To restate the lessons mentioned earlier:

  1. Look at your data (in the raw)
  2. Clean up each column, and verify that it is cleaned
  3. Make a model with all your input variables, and those interactions you think could possibly be present
  4. Test it with newly collected data before declaring victory

Other notes, from a more purely python-programmer perspective:

So, in conclusion, there are many respects in which Python is a superior language to R. Given that, it is probably rather disappointing to many computer science types to discover that R is nonetheless superior for statistical analysis. How can this be? Python is a better designed language. Python has a large and growing user base, many of whom have done excellent work on numpy, pandas, and other math- and statistically-oriented packages. How can it be, then, that it is Python looking nervously in its rear-view mirror, as R moves into the passing lane?
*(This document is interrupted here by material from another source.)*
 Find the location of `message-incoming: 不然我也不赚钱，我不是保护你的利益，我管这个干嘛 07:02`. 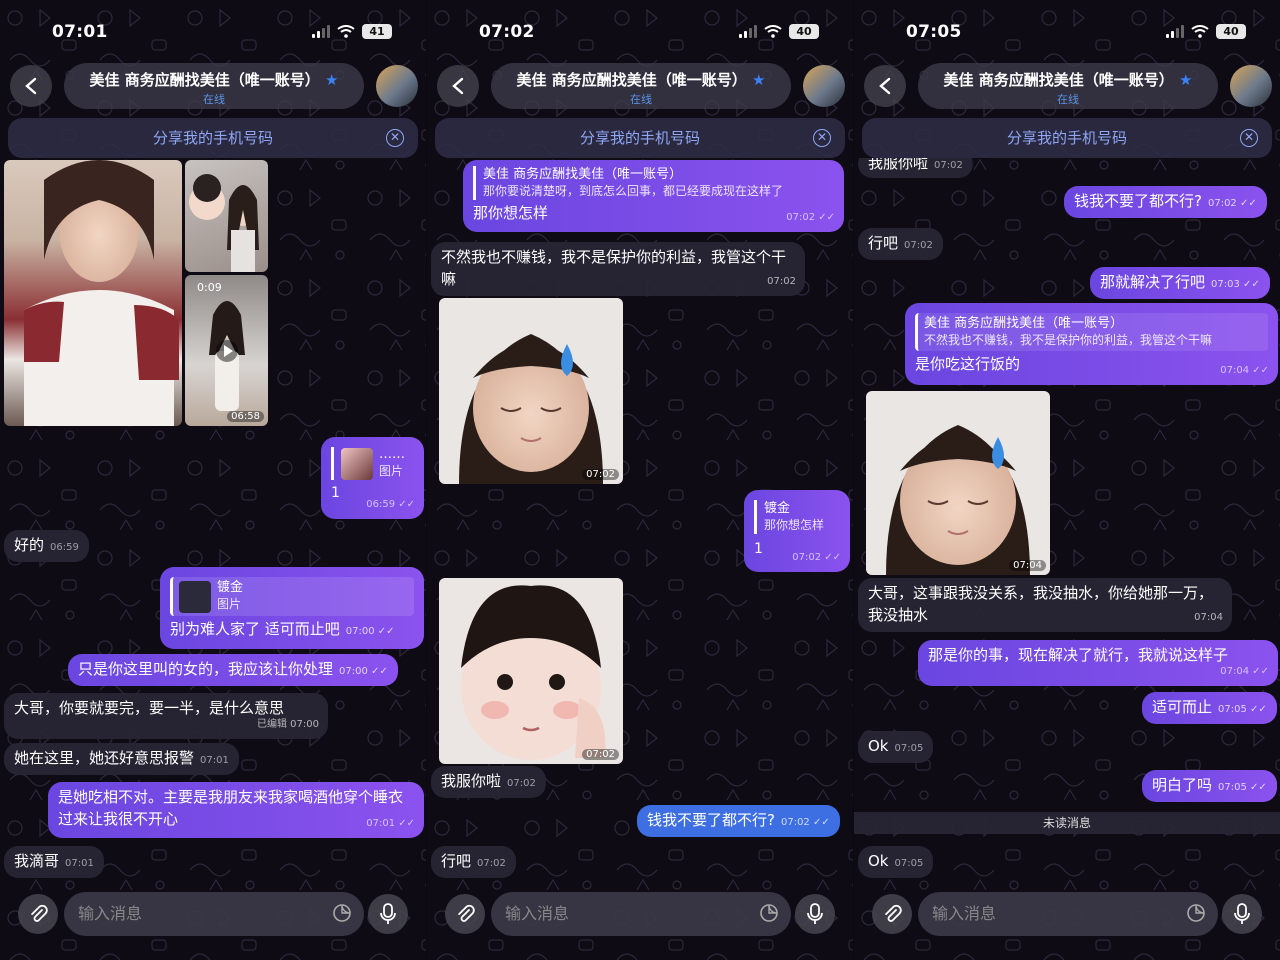

message-incoming: 不然我也不赚钱，我不是保护你的利益，我管这个干嘛 07:02 is located at coordinates (618, 269).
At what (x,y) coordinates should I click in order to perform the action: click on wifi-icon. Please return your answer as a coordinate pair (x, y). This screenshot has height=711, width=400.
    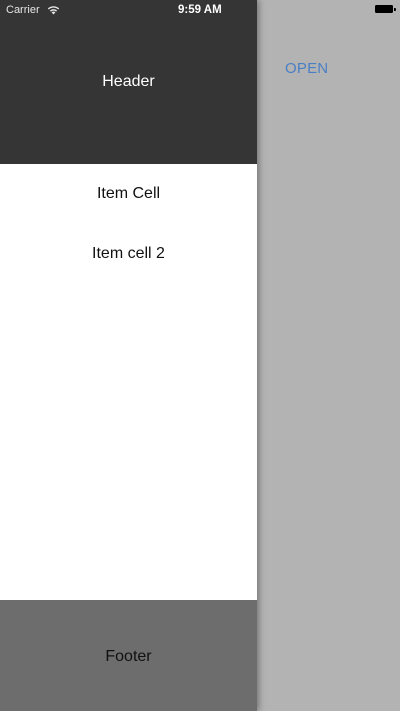
    Looking at the image, I should click on (53, 10).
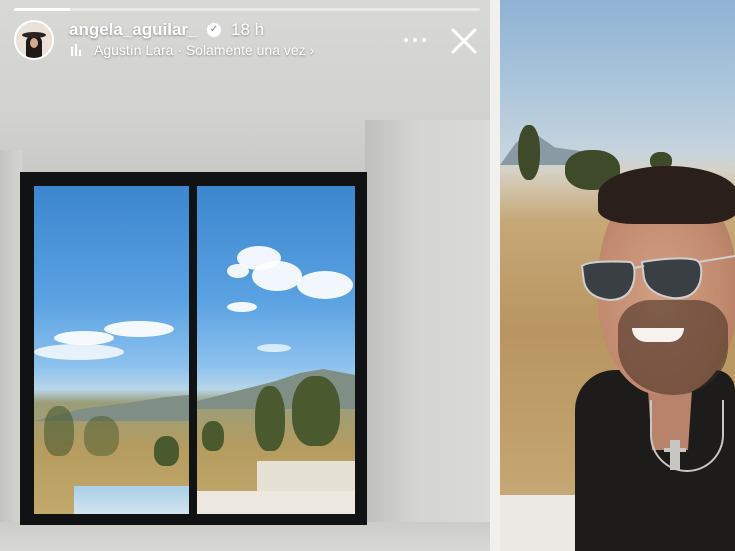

Because R is where the statisticians are. Statistics is a highly unintuitive field, maybe even more so than computer science. If you pit a field of statisticians who are trying to learn programming, against a field of programmers who are trying to learn statistics, the statisticians win. I much prefer programming in Python, and yes I have used the numpy/scipy/pandas/sklearn stack, which is excellent. It doesn't matter. If you want to be in the business of doing statistically sophisticated analysis of data, you need to be where the statisticians are. Like a foreigner in a new country, try not to gripe about how things were better in the old country, and just learn to roll with the way things are here, and speak the local language, the way the locals use it. In the case of the land of statistics and statistical analysis, that language is R.